*** Block opens ***

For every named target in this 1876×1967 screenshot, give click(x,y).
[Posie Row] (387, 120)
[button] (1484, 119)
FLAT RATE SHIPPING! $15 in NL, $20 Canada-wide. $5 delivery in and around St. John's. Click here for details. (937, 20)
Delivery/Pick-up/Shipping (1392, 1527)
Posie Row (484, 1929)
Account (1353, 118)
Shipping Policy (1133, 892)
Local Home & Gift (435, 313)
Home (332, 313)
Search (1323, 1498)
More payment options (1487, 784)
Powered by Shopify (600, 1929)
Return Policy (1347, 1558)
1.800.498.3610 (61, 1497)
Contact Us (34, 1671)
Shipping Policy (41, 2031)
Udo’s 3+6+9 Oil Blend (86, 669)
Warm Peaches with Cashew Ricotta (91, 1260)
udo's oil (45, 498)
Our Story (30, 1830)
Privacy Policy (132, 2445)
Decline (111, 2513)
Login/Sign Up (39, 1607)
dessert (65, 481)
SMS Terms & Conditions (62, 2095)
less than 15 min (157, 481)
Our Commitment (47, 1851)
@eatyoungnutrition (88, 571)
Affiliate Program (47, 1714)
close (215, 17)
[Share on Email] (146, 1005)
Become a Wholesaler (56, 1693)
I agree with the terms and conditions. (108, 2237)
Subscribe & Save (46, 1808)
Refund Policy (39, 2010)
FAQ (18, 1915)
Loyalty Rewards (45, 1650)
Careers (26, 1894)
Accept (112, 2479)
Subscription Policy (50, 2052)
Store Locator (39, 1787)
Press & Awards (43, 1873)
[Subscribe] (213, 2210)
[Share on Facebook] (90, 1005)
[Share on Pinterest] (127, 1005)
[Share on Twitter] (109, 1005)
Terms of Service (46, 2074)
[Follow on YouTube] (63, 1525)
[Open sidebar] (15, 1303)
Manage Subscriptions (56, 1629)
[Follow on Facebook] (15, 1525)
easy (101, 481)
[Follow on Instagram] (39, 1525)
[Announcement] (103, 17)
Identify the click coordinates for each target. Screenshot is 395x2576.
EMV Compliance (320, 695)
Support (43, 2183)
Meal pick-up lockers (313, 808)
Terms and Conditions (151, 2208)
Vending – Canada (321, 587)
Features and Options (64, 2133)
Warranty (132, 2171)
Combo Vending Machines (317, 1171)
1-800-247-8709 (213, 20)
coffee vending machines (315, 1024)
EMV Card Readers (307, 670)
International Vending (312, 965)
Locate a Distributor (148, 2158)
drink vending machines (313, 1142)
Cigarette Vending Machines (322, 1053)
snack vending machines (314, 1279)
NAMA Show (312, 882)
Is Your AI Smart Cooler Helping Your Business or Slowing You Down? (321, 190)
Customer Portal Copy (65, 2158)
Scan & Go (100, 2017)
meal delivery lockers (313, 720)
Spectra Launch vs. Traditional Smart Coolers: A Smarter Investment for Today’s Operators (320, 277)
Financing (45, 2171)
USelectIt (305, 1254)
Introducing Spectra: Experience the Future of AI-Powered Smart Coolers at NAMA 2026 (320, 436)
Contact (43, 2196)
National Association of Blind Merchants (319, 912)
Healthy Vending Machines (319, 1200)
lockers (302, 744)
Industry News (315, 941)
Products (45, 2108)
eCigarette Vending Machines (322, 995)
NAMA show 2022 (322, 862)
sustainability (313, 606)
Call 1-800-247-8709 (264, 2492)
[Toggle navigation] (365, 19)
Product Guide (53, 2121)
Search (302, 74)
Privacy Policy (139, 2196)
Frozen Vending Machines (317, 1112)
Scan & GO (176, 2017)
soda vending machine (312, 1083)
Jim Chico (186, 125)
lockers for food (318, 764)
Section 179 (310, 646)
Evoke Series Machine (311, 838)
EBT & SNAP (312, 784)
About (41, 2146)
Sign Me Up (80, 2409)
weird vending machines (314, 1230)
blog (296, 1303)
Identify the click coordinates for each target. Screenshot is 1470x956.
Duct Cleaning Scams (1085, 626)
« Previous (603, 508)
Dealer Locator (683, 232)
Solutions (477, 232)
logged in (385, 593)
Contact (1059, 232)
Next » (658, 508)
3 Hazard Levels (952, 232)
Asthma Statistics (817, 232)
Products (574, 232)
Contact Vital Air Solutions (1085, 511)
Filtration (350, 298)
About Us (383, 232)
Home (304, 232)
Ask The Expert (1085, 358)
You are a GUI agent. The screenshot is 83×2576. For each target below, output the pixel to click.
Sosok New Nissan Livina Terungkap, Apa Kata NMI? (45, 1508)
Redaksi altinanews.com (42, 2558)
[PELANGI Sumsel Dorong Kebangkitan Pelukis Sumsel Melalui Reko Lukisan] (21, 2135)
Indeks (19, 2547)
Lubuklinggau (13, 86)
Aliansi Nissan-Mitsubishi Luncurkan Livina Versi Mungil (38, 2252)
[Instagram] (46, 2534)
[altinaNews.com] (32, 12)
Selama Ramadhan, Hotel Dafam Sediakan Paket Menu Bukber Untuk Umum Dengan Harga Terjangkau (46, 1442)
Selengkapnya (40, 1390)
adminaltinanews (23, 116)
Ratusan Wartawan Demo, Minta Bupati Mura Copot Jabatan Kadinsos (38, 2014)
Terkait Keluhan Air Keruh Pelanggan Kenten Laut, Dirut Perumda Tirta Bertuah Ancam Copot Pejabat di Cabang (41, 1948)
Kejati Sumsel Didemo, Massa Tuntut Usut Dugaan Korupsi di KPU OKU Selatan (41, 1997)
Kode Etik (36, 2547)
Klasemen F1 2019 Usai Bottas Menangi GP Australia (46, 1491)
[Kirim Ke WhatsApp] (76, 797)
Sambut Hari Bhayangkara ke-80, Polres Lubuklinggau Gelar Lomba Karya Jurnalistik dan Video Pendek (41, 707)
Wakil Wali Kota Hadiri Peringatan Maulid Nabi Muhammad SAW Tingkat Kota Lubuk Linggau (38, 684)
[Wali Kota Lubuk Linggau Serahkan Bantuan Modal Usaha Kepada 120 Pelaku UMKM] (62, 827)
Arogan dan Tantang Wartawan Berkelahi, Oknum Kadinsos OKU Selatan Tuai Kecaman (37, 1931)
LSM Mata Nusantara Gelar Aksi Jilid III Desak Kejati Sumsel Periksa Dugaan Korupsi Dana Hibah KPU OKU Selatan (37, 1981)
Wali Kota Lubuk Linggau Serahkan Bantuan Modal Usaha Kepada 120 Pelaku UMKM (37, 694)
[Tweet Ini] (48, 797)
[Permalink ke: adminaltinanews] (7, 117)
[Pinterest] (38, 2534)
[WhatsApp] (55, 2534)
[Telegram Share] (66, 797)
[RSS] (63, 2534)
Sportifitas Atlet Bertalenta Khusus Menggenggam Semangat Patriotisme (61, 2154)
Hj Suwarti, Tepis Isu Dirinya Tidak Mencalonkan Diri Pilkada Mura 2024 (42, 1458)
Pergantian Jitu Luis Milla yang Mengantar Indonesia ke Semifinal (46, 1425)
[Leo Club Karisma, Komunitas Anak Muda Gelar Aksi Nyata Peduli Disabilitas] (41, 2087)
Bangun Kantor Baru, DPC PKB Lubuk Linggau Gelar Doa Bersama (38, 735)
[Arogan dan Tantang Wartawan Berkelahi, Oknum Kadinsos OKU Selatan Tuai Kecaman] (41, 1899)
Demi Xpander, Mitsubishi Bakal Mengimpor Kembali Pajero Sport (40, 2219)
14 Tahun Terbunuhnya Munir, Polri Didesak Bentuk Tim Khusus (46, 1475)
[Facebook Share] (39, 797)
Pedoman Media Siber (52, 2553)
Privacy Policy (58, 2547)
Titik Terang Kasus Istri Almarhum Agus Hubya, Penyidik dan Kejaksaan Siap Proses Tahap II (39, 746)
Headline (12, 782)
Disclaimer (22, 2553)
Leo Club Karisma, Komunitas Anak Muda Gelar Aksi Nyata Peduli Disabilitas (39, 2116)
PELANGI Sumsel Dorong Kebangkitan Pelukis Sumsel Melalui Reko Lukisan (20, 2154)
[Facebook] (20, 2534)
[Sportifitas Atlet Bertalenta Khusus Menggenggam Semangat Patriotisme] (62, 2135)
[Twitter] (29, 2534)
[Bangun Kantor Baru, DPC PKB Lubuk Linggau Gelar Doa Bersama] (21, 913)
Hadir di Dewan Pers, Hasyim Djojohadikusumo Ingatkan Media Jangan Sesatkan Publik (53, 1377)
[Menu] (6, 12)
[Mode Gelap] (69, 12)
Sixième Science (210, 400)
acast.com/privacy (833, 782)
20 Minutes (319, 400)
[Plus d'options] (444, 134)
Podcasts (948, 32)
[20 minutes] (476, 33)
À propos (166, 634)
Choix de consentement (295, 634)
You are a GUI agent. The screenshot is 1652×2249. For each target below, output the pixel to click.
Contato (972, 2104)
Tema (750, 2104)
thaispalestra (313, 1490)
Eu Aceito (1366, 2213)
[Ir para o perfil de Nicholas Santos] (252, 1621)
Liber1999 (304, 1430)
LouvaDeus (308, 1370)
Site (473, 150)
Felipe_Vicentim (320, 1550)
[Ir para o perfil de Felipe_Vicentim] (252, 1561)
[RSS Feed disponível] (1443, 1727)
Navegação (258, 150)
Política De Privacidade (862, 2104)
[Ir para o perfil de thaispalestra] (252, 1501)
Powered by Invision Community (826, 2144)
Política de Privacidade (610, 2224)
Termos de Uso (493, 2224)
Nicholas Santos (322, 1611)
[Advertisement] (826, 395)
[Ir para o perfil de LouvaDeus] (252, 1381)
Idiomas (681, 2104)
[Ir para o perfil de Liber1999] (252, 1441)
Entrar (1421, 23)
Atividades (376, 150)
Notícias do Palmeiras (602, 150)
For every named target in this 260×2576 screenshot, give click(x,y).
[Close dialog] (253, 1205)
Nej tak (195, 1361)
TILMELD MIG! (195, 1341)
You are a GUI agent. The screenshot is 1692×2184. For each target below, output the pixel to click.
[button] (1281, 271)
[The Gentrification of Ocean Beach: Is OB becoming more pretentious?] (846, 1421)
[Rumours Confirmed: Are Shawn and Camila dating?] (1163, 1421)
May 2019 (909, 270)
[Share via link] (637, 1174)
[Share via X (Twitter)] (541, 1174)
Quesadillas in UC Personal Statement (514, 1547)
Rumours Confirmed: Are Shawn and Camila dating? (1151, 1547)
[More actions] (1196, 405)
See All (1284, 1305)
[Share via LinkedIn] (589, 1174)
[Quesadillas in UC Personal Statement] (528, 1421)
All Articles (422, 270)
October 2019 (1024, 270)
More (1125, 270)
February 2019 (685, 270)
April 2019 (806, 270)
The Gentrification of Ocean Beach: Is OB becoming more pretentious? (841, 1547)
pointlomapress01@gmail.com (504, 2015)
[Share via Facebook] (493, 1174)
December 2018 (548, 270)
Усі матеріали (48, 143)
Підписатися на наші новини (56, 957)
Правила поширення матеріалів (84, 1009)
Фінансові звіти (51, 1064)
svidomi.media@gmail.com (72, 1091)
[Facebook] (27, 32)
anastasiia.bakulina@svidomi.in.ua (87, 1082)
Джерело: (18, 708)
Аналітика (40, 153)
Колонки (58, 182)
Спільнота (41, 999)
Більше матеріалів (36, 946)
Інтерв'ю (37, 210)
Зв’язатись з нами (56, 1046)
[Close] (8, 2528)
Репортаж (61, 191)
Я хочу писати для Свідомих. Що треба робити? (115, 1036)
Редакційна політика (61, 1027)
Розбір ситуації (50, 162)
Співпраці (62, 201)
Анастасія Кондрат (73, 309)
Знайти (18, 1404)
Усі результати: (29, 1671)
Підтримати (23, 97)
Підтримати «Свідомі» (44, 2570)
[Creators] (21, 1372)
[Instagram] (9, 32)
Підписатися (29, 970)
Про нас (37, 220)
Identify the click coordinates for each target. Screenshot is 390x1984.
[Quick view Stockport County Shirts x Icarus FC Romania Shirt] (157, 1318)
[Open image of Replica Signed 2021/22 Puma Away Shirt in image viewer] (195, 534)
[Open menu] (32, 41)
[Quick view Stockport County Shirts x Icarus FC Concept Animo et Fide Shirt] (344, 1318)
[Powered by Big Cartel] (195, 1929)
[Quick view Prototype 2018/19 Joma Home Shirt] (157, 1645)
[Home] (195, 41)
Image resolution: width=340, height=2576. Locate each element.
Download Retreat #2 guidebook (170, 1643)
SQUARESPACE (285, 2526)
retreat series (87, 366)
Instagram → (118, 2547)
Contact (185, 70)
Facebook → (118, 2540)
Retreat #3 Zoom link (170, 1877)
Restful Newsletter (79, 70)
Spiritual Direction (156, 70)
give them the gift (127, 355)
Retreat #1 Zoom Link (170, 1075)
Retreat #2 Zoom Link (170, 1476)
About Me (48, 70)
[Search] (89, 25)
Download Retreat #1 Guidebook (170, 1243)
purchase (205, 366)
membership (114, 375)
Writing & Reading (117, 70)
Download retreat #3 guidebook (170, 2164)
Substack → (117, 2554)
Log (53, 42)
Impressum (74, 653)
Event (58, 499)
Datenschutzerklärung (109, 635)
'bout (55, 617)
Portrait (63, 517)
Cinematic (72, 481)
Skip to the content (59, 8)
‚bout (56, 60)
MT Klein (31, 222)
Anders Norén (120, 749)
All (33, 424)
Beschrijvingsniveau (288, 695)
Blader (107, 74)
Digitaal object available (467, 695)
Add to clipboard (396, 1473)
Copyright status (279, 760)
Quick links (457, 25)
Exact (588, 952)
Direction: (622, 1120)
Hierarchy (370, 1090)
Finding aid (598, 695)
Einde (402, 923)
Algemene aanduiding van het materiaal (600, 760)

*** Block closes ***

◆ Work request
Pull out all lines from the entries above in which the word "Privacidade" appears.

◆ Task result
Política De Privacidade (862, 2104)
Política de Privacidade (610, 2224)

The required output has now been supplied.